The first time I heard that context matters was with the teacher and friend Lluis Martínez – Ribes. It was in one of his great marketing classes at ESADE (more than 20 years ago). He was talking about the enormous importance of context in the field of marketing. It was undoubtedly one of the most decisive variables in marketing management. An aspect to take into account for any executive. Lluís commented, for example, what a glass of water was worth. In many bars it is usually free if you ask for it to accompany a coffee. But in another context, for example in the middle of the desert, the same glass of water can have a very high value. Same product, same characteristics… everything the same except the context. And this “little difference” makes a “big difference”. In marketing, context matters.
And on personal branding issues, context also plays a really relevant role. To explain it, I am going to rely on a social experiment that was carried out for the first time in 2007. The experiment was organized by the newspaper The Washington Post and had the violinist Joshua Bell as the protagonist. The virtuoso violinist played for 43 minutes in the Washington subway. He was incognito, dressed in jeans, a long-sleeved shirt and a cap. It was accompanied by a Stradivarius violin valued at € 3.5 million.
During his performance he managed to complete a repertoire of 6 melodies by classical composers. 1,097 people passed near the artist during his performance of which only 27 decided to contribute financially; only 7 stopped to listen carefully to the music and only one person realized that it was the well-known violinist. Joshua Bell raised $32 and 17 cents in the 43 minutes of his performance (later donated to charity).
Serve this well-known and ingenious example to reelevate the importance of context in the development of your personal branding.

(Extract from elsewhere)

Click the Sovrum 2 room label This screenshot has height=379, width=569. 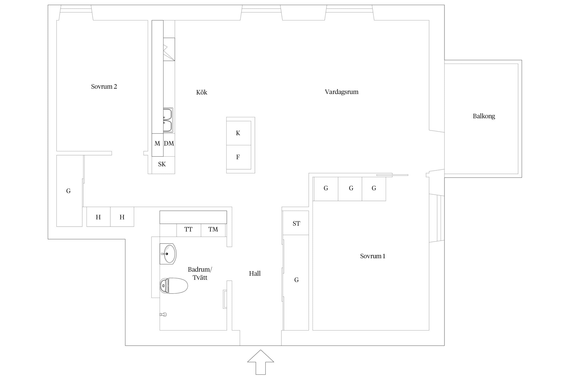(104, 87)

You can be one of the best violinists in the world, you can use one of the best violins … but if you don’t act in the right context, it will be of little use.
So think carefully about how is your staging, where you “act”, what is your personal image, what your website says about you, or your profile on social networks, or your business cards. Analyze and define your context well. Because the context you choose can enhance (or ruin) your personal brand.
As the British anthropologist Gregory Bateson said, “Without context, words and actions have no meaning.”